Have you heard the Monkees’ finished version of You Bring The Summer? If so, what are your impressions?
Andy Partridge: I’ve heard two versions, an early mix and vocals and a second far superior take and mix. It sounded just like…….the Mamas and Papas, ha!

It’s a dream man, I haven’t woken up.

It’s them playing and singing, giving it the full Monkee. They sound like the Monkees on MY song. Wow!

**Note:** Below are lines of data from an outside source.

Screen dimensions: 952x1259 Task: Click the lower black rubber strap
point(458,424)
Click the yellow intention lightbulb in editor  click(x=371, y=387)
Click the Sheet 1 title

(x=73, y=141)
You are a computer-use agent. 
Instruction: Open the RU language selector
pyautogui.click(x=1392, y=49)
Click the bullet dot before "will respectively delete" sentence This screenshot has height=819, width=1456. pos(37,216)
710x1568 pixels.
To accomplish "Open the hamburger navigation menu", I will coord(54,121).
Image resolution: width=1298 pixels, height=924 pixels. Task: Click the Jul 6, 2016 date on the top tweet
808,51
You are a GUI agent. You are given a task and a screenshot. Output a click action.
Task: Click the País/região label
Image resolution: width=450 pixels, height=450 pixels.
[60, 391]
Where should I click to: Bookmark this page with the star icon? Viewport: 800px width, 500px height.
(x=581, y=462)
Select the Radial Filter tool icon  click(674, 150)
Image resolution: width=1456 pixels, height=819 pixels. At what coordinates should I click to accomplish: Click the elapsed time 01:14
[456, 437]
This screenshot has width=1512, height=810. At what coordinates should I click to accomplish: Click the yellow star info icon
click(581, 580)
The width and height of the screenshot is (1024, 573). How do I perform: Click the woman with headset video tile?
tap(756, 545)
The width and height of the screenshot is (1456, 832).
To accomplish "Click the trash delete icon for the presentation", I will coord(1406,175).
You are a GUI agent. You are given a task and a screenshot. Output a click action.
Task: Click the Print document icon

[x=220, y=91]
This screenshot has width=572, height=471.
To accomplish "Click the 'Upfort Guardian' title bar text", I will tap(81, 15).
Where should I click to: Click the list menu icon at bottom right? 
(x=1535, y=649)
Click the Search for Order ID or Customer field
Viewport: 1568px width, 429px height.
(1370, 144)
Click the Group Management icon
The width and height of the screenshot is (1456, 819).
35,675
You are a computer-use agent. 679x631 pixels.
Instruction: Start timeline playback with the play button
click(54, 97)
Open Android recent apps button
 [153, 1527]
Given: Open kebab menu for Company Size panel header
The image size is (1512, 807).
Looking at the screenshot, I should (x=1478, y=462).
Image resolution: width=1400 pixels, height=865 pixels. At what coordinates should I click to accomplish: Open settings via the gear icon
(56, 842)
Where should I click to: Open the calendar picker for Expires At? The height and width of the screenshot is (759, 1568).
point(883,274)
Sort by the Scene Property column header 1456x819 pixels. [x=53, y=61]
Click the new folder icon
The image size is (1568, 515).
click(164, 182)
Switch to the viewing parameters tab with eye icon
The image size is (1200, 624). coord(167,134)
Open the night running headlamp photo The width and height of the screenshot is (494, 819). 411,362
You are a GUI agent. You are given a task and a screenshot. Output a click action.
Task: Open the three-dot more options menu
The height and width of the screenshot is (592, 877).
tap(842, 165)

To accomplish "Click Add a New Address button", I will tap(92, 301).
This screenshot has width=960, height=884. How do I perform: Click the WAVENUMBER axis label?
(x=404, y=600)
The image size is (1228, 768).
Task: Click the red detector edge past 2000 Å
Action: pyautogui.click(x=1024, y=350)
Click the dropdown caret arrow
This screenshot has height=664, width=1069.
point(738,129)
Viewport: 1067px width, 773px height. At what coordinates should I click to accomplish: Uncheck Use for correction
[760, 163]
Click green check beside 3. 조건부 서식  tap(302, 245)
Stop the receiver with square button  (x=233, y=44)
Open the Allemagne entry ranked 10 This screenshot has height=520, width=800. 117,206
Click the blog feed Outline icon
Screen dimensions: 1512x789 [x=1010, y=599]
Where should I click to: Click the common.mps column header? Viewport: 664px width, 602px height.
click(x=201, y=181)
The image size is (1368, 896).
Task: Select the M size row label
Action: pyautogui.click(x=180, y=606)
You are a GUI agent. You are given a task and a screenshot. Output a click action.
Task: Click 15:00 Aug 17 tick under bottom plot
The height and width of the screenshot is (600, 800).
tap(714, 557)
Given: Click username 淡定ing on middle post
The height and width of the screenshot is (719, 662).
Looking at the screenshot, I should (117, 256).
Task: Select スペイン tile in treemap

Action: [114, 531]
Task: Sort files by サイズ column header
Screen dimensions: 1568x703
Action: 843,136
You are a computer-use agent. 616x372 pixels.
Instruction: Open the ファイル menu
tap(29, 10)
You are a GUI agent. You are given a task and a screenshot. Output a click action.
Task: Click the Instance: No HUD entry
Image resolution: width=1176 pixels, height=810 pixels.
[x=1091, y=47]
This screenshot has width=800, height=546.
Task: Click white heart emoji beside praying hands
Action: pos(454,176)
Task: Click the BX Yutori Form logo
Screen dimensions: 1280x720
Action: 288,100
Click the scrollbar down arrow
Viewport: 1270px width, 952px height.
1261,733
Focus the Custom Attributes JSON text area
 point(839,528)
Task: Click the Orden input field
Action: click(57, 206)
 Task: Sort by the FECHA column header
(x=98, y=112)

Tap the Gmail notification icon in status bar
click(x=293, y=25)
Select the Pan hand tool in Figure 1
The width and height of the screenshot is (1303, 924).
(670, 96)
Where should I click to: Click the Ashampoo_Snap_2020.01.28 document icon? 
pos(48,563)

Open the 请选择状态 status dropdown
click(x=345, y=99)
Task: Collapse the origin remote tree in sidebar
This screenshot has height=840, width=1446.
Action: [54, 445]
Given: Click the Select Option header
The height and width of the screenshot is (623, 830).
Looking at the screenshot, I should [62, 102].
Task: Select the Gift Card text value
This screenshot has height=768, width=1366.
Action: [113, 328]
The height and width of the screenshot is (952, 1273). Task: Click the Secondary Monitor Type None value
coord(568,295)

Besides You Bring The Summer, you sent on more songs for consideration. Can you describe them and let us know if any will be used by the band for a future release?
Andy Partridge: The two I wrote especially for them, and built with their classic style in mind were You Bring the Summer and Love’s What I Want. I know that You Bring The Summer is the first single, but I’m not sure what they’re doing with Love’s yet? B side, extra track, don’t know? I also sent over a few half sketched ideas and a couple of finished songs that I thought might suit, but they did go for the bespoke numbers in preference.
If any individual Monkee needs any more songs, I’d be delighted to supply.
Lastly, this year marks the 50th anniversary of The Monkees coming to life. What makes them special?
Andy Partridge: The same thing and a totally different thing; that makes other pop groups special and unique. They had a style and a way of singing and playing that is VERY recognizable and delightful. Their acting in the TV series was funny and so genuinely lovable.
It made a very deep impression on me; this goofy kid looking for something to emulate and use to pull himself up and out of poverty, and something to conquer a lack of confidence with. They were a great template for me.
No Monkees….means no XTC.


  • Elizabeth says:

    I wonder if Partridge knows the 1971 Micky Dolenz solo track “Easy On You,” featuring Peter Tork. It has a completely different Moog sound than the songs on The Monkees’ PISCES, more like a Martian skiffle band. (I became obsessed enough with “Easy On You” to blog about it recently, and I still think it should have been a hit.) Anyway, this interview made me very happy!

  • lonerose says:

    I learned we share the same birthday, November 11! I’m one yr younger. I was also a huge fan of the Monkees at the same time you were back then. I can hear your excitement as one, clear as day because you sound like I did. Lol. Thanks so much for sharing your talent as a songwriter – I’m sure you helped in making Good Times an outstanding record.

  • Robert says:

    That is a sweet interview with Andy Partridge!! I think I still have a Dukes of Stratosphere” cassette somewhere!!… I love the tone of admiration that Andy has. Ben Gibbard has expressed his too.. this is soo heartwarmingmly full circle.. it’s a great time to be alive and a fan of music and the Monkees!!

  • Wiggsey says:

    That is a sweet interview with Andy Partridge!! I think I still have a Dukes of Stratosphere” cassette somewhere!!… I love the tone of admiration that Andy has. Ben Gibbard has expressed his too.. this is soo heartwarmingmly full circle.. it’s a great time to be alive and a fan of music and the Monkees!!

  • Wayne klein says:

    Excellent interview! The “Love” snag is going to be on the Japanese release of the album as an extra track.

  • david riverstone says:

    Could I email Andy Partridge? I’d like to talk with him about the origins of his song Dear God. I love this song and lyrics.

  • tomcanty87 says:

    Great interview.
    That’s probably the first time i ever heard someone say something about liking records more than live.
    I used to think the same and still do.